Bisnis.com, JAKARTA — Direktur Eksekutif Segara Research Institute Piter Abdullah Redjalam mendorong agar pemerintah dan Bank Indonesia tetap menjaga kedaulatan QRIS dan GPN dengan memperjuangkan kedua sistem pembayaran tersebut di hadapan Amerika Serikat.
Piter menilai Indonesia tak harus menuruti semua permintaan AS dalam negosiasi tarif resiprokal yang sedang berlangsung.
“Saya kira kita juga perlu menjaga wibawa kita sebagai negara berdaulat. Kita tetap lanjutkan GPN dan QRIS,” ujarnya kepada Bisnis, Senin (21/4/2025).
Menghadapi kebijakan tarif Trump, Piter memandang Indonesia perlu menggalang semangat penggunaan QRIS di kawasan regional maupun Asean+3.
Setidaknya saat ini, WNI yang berada di Thailand, Malaysia, hingga Singapura dapat berbelanja menggunakan QRIS, begitupun sebaliknya.
Bank sentral Indonesia ini juga tengah memperluas jangkauan QRIS antarnegara ke Jwilayah Asean lainnya serta Jepang, Korea Selatan, India, dan Uni Emirat Arab (UEA).
Baca Juga
Bank Indonesia mencatat volume transaksi pembayaran digital melalui QRIS tetap tumbuh tinggi sebesar 163,32% (year on year/YoY) pada Februari 2025 yang didukung peningkatan jumlah pengguna dan merchant.
Lebih lanjut, Piter memandang saat ini kebijakan Trump yang sesungguhnya sedang merundung (bully) banyak negara, termasuk Indonesia. Untuk itu, pemerintah perlu hati-hati dan bijak, serta menjaga Tanah Air.
“Negosiasi yang dalam bahasa Trump sebagai upaya kissing his as*, memohon, bertekuk lutut, akan dimanfaatkan oleh AS untuk semakin mem-bully kita.

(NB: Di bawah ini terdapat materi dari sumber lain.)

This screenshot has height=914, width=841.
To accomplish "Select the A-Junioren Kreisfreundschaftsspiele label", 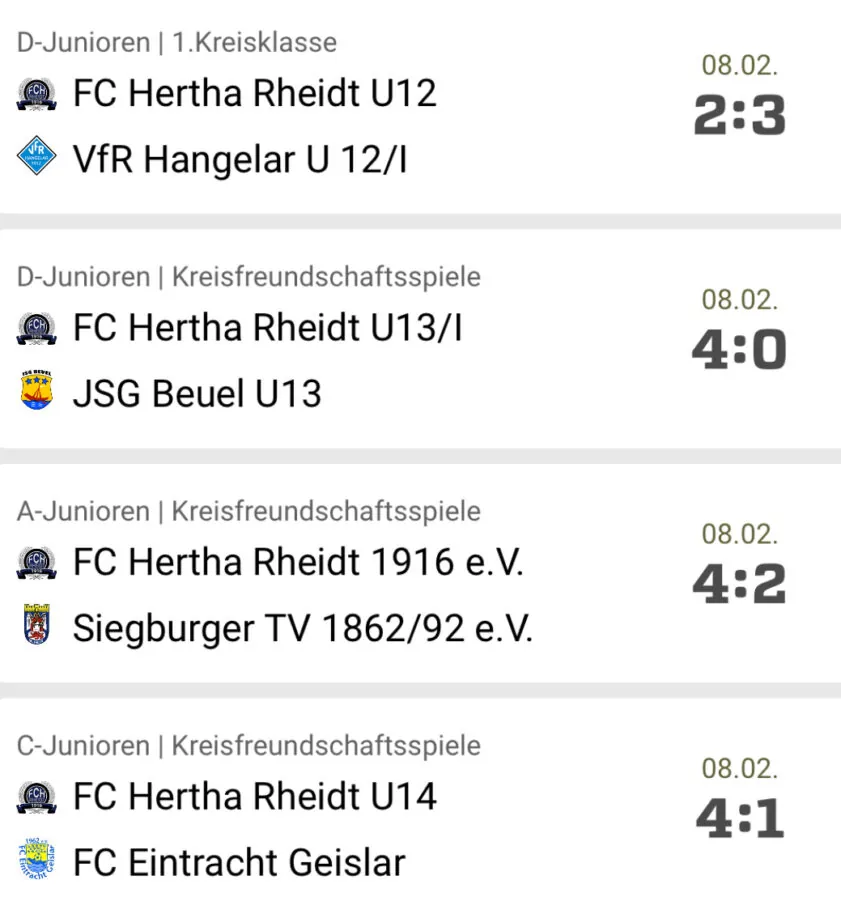I will point(249,511).
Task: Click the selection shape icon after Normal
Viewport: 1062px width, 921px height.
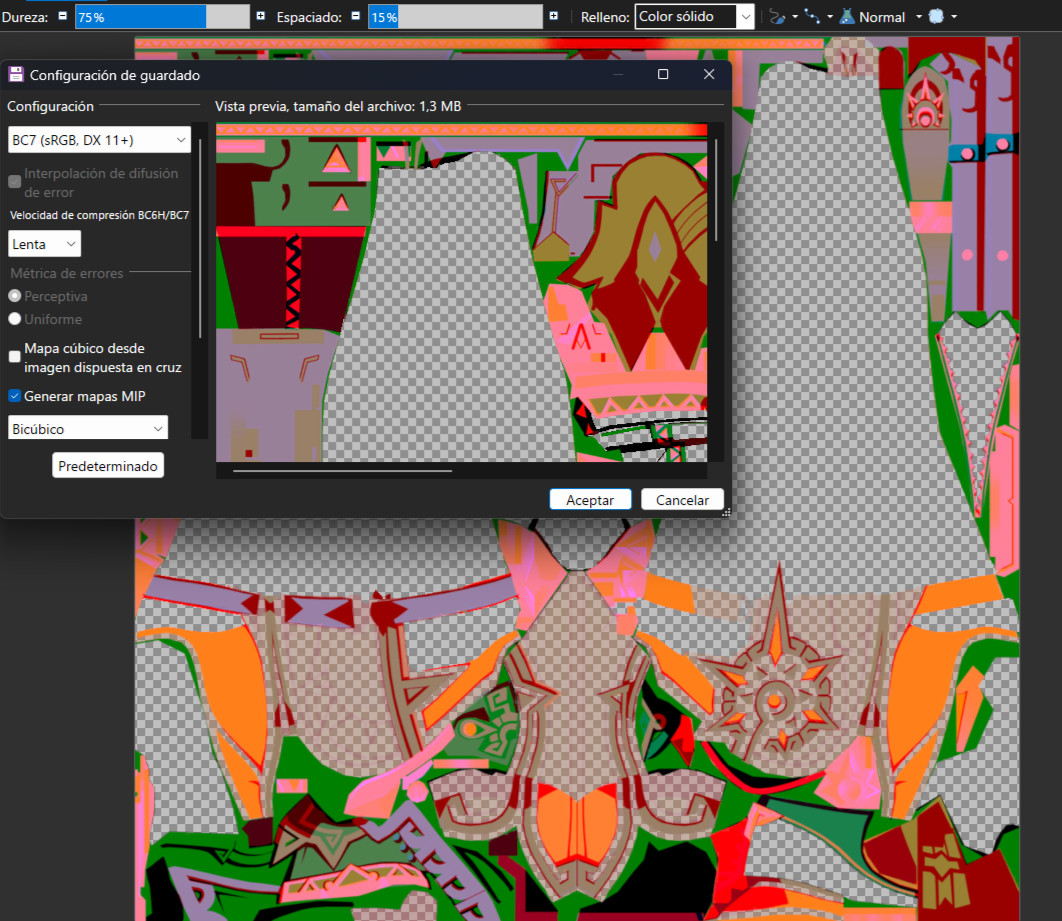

Termasuk mempermasalahkan hal-hal di luar permasalahan tarif, seperti Penerapan GPN dan QRIS,” lanjutnya.
Tulang Punggung Transaksi
Sementara itu, Ekonom dan Pakar Kebijakan Publik UPN Veteran Jakarta Achmad Nur Hidayat mlihat bahwa QRIS telah menjadi tulang punggung transaksi digital di Indonesia, dengan lebih dari jutaan merchant dan ratusan juta pengguna aktif pada 2025.
Tujuan Bank Indonesia menerapkan standar ini adalah untuk menyederhanakan sistem pembayaran, menurunkan biaya transaksi, serta memperluas jangkauan layanan keuangan formal ke seluruh pelosok negeri.
Dalam konteks negara berkembang seperti Indonesia, di mana inklusi keuangan menjadi tantangan utama, QRIS telah menjadi salah satu katalis penting dalam mendorong ekonomi digital yang inklusif.
QRIS memiliki tujuan yang jelas, yakni menyatukan fragmentasi sistem pembayaran digital, menekan biaya transaksi, dan memperluas akses keuangan bagi UMKM serta masyarakat pedesaan.
Namun, AS melihat kebijakan ini sebagai bentuk proteksionisme yang menghambat integrasi dengan sistem global.
“Kritik dari AS adalah hal yang wajar dalam dinamika perdagangan global, namun tidak bisa dijadikan alasan untuk mundur dari agenda nasional,” ujarnya, Senin (21/4/2025).
Pasalnya dalam negosiasi tarif, pemerintah AS mendorong penyesuaian sistem pembayaran atau payment yang ada di Indonesia. Dalam penilaian AS, QRIS dan GPN membatasi alat pembayaran yang berasal dari AS, yakni Visa dan Mastercard.
Menteri Koordinator bidang Perekonomian Airlangga Hartarto mengungkapkan bahwa pemerintah telah menyiapkan sejumlah kebijakan untuk sektor keuangan tersebut.
“Kami sudah berkoordinasi dengan OJK dan Bank Indonesia terutama terkait dengan payment yang diminta oleh pihak Amerika,” ujarnya dalam konferensi pers, Jumat (18/4/2025).
Meskipun demikian, dirinya belum menjelaskan secara detail hal apa yang akan dilakukan pemerintah bersama Bank Indonesia maupun Otoritas Jasa Keuangan (OJK) untuk menghadapi tarif Trump.